**TASK OBJECTIVE:**
Print every entry again, precisely as written.

**SOURCE RECORDS:**
::::::::

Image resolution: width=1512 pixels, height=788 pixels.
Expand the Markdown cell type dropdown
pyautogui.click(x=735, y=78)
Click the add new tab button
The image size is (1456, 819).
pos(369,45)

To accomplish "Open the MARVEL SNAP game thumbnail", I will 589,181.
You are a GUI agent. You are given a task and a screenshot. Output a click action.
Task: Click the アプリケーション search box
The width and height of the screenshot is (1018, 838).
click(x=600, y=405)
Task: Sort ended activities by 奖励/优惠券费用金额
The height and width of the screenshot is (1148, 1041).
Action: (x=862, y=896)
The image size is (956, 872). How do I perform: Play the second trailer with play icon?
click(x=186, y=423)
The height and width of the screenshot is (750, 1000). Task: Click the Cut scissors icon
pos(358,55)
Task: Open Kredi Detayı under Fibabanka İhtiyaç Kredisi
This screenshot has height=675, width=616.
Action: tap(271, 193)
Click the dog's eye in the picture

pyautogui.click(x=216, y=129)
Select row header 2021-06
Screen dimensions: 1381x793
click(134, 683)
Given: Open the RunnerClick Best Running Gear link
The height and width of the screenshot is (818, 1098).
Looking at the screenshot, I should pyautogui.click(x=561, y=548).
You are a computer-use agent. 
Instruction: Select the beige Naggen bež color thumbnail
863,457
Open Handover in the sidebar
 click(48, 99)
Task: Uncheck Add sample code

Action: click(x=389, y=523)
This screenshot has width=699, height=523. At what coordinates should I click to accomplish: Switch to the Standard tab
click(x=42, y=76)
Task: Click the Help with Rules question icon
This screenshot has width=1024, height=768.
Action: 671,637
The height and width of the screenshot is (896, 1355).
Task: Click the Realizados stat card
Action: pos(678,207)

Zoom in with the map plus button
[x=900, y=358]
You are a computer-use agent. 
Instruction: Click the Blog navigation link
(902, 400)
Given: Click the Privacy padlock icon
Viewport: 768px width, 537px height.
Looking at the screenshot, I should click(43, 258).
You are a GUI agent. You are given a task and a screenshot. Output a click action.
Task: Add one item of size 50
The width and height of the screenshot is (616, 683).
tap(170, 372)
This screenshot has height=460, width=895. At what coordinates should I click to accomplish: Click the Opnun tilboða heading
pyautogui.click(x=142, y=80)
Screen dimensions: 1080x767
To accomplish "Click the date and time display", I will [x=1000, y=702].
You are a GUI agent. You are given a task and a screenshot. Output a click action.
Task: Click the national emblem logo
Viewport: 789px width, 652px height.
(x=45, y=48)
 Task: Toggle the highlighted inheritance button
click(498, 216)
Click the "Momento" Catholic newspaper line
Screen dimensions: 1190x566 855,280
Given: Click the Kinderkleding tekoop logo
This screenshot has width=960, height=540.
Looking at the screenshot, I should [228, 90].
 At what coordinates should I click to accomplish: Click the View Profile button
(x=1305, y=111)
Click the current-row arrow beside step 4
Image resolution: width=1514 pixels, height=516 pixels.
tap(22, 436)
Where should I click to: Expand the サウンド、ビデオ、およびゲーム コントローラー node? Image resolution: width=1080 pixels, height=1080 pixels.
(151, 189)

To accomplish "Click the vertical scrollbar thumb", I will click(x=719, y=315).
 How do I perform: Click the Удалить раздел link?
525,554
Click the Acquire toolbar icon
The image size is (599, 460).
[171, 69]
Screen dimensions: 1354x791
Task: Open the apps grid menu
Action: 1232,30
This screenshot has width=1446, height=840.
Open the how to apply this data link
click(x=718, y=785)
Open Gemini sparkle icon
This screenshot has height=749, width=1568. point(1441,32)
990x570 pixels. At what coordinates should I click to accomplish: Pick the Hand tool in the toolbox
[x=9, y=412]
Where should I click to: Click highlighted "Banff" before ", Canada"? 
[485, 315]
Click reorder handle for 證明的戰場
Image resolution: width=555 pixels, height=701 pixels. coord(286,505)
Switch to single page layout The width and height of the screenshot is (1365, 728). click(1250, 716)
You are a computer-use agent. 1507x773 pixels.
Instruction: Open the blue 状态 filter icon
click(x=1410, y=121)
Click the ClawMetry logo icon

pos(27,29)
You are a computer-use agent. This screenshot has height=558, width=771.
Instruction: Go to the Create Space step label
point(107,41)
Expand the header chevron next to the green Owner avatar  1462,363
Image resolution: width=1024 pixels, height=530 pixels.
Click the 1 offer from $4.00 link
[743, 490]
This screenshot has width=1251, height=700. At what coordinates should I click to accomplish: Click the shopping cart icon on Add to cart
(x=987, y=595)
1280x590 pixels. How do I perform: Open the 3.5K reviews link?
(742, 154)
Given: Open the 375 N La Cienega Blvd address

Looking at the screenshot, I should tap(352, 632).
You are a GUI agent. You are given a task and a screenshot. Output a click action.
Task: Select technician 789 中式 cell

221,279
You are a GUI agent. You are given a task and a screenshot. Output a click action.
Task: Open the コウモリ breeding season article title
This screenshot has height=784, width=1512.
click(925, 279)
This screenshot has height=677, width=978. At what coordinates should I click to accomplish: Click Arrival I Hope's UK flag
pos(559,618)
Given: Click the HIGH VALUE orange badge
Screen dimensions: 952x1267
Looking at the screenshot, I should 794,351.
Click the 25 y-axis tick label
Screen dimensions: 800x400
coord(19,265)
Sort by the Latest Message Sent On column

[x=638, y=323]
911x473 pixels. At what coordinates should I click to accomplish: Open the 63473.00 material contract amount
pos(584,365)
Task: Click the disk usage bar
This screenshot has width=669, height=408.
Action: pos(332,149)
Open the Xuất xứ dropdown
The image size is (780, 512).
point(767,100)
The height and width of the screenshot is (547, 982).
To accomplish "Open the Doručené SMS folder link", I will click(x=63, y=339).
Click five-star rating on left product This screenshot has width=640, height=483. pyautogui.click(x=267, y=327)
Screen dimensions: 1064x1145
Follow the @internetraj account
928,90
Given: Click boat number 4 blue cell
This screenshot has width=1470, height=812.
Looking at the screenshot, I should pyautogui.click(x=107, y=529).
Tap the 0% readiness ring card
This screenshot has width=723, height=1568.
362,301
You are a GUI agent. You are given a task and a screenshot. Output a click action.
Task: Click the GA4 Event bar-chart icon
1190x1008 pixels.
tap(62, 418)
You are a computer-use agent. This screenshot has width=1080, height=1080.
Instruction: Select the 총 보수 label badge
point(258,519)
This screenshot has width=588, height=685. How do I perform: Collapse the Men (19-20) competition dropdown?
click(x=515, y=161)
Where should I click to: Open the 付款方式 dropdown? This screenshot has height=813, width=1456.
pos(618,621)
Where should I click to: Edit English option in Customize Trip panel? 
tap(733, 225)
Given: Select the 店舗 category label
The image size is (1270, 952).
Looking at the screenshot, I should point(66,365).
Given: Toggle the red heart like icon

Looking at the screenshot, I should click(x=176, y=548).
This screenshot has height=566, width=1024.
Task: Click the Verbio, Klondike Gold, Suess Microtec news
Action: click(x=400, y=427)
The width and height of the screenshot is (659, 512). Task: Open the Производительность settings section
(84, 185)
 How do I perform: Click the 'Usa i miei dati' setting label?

::::::::

**ANSWER SECTION:**
Image resolution: width=1512 pixels, height=788 pixels.
Expand the Markdown cell type dropdown
pyautogui.click(x=735, y=78)
Click the add new tab button
The image size is (1456, 819).
pos(369,45)

To accomplish "Open the MARVEL SNAP game thumbnail", I will 589,181.
You are a GUI agent. You are given a task and a screenshot. Output a click action.
Task: Click the アプリケーション search box
The width and height of the screenshot is (1018, 838).
click(x=600, y=405)
Task: Sort ended activities by 奖励/优惠券费用金额
The height and width of the screenshot is (1148, 1041).
Action: (x=862, y=896)
The image size is (956, 872). How do I perform: Play the second trailer with play icon?
click(x=186, y=423)
The height and width of the screenshot is (750, 1000). Task: Click the Cut scissors icon
pos(358,55)
Task: Open Kredi Detayı under Fibabanka İhtiyaç Kredisi
This screenshot has height=675, width=616.
Action: tap(271, 193)
Click the dog's eye in the picture

pyautogui.click(x=216, y=129)
Select row header 2021-06
Screen dimensions: 1381x793
click(134, 683)
Given: Open the RunnerClick Best Running Gear link
The height and width of the screenshot is (818, 1098).
Looking at the screenshot, I should pyautogui.click(x=561, y=548).
You are a computer-use agent. 
Instruction: Select the beige Naggen bež color thumbnail
863,457
Open Handover in the sidebar
 click(48, 99)
Task: Uncheck Add sample code

Action: click(x=389, y=523)
This screenshot has width=699, height=523. At what coordinates should I click to accomplish: Switch to the Standard tab
click(x=42, y=76)
Task: Click the Help with Rules question icon
This screenshot has width=1024, height=768.
Action: 671,637
The height and width of the screenshot is (896, 1355).
Task: Click the Realizados stat card
Action: pos(678,207)

Zoom in with the map plus button
[x=900, y=358]
You are a computer-use agent. 
Instruction: Click the Blog navigation link
(902, 400)
Given: Click the Privacy padlock icon
Viewport: 768px width, 537px height.
Looking at the screenshot, I should click(43, 258).
You are a GUI agent. You are given a task and a screenshot. Output a click action.
Task: Add one item of size 50
The width and height of the screenshot is (616, 683).
tap(170, 372)
This screenshot has height=460, width=895. At what coordinates should I click to accomplish: Click the Opnun tilboða heading
pyautogui.click(x=142, y=80)
Screen dimensions: 1080x767
To accomplish "Click the date and time display", I will [x=1000, y=702].
You are a GUI agent. You are given a task and a screenshot. Output a click action.
Task: Click the national emblem logo
Viewport: 789px width, 652px height.
(x=45, y=48)
 Task: Toggle the highlighted inheritance button
click(498, 216)
Click the "Momento" Catholic newspaper line
Screen dimensions: 1190x566 855,280
Given: Click the Kinderkleding tekoop logo
This screenshot has width=960, height=540.
Looking at the screenshot, I should [228, 90].
 At what coordinates should I click to accomplish: Click the View Profile button
(x=1305, y=111)
Click the current-row arrow beside step 4
Image resolution: width=1514 pixels, height=516 pixels.
tap(22, 436)
Where should I click to: Expand the サウンド、ビデオ、およびゲーム コントローラー node? Image resolution: width=1080 pixels, height=1080 pixels.
(151, 189)

To accomplish "Click the vertical scrollbar thumb", I will click(x=719, y=315).
 How do I perform: Click the Удалить раздел link?
525,554
Click the Acquire toolbar icon
The image size is (599, 460).
[171, 69]
Screen dimensions: 1354x791
Task: Open the apps grid menu
Action: 1232,30
This screenshot has width=1446, height=840.
Open the how to apply this data link
click(x=718, y=785)
Open Gemini sparkle icon
This screenshot has height=749, width=1568. point(1441,32)
990x570 pixels. At what coordinates should I click to accomplish: Pick the Hand tool in the toolbox
[x=9, y=412]
Where should I click to: Click highlighted "Banff" before ", Canada"? 
[485, 315]
Click reorder handle for 證明的戰場
Image resolution: width=555 pixels, height=701 pixels. coord(286,505)
Switch to single page layout The width and height of the screenshot is (1365, 728). click(1250, 716)
You are a computer-use agent. 1507x773 pixels.
Instruction: Open the blue 状态 filter icon
click(x=1410, y=121)
Click the ClawMetry logo icon

pos(27,29)
You are a computer-use agent. This screenshot has height=558, width=771.
Instruction: Go to the Create Space step label
point(107,41)
Expand the header chevron next to the green Owner avatar  1462,363
Image resolution: width=1024 pixels, height=530 pixels.
Click the 1 offer from $4.00 link
[743, 490]
This screenshot has width=1251, height=700. At what coordinates should I click to accomplish: Click the shopping cart icon on Add to cart
(x=987, y=595)
1280x590 pixels. How do I perform: Open the 3.5K reviews link?
(742, 154)
Given: Open the 375 N La Cienega Blvd address

Looking at the screenshot, I should tap(352, 632).
You are a GUI agent. You are given a task and a screenshot. Output a click action.
Task: Select technician 789 中式 cell

221,279
You are a GUI agent. You are given a task and a screenshot. Output a click action.
Task: Open the コウモリ breeding season article title
This screenshot has height=784, width=1512.
click(925, 279)
This screenshot has height=677, width=978. At what coordinates should I click to accomplish: Click Arrival I Hope's UK flag
pos(559,618)
Given: Click the HIGH VALUE orange badge
Screen dimensions: 952x1267
Looking at the screenshot, I should 794,351.
Click the 25 y-axis tick label
Screen dimensions: 800x400
coord(19,265)
Sort by the Latest Message Sent On column

[x=638, y=323]
911x473 pixels. At what coordinates should I click to accomplish: Open the 63473.00 material contract amount
pos(584,365)
Task: Click the disk usage bar
This screenshot has width=669, height=408.
Action: pos(332,149)
Open the Xuất xứ dropdown
The image size is (780, 512).
point(767,100)
The height and width of the screenshot is (547, 982).
To accomplish "Open the Doručené SMS folder link", I will click(x=63, y=339).
Click five-star rating on left product This screenshot has width=640, height=483. pyautogui.click(x=267, y=327)
Screen dimensions: 1064x1145
Follow the @internetraj account
928,90
Given: Click boat number 4 blue cell
This screenshot has width=1470, height=812.
Looking at the screenshot, I should pyautogui.click(x=107, y=529).
Tap the 0% readiness ring card
This screenshot has width=723, height=1568.
362,301
You are a GUI agent. You are given a task and a screenshot. Output a click action.
Task: Click the GA4 Event bar-chart icon
1190x1008 pixels.
tap(62, 418)
You are a computer-use agent. This screenshot has width=1080, height=1080.
Instruction: Select the 총 보수 label badge
point(258,519)
This screenshot has width=588, height=685. How do I perform: Collapse the Men (19-20) competition dropdown?
click(x=515, y=161)
Where should I click to: Open the 付款方式 dropdown? This screenshot has height=813, width=1456.
pos(618,621)
Where should I click to: Edit English option in Customize Trip panel? 
tap(733, 225)
Given: Select the 店舗 category label
The image size is (1270, 952).
Looking at the screenshot, I should point(66,365).
Given: Toggle the red heart like icon

Looking at the screenshot, I should click(x=176, y=548).
This screenshot has height=566, width=1024.
Task: Click the Verbio, Klondike Gold, Suess Microtec news
Action: click(x=400, y=427)
The width and height of the screenshot is (659, 512). Task: Open the Производительность settings section
(84, 185)
 How do I perform: Click the 'Usa i miei dati' setting label?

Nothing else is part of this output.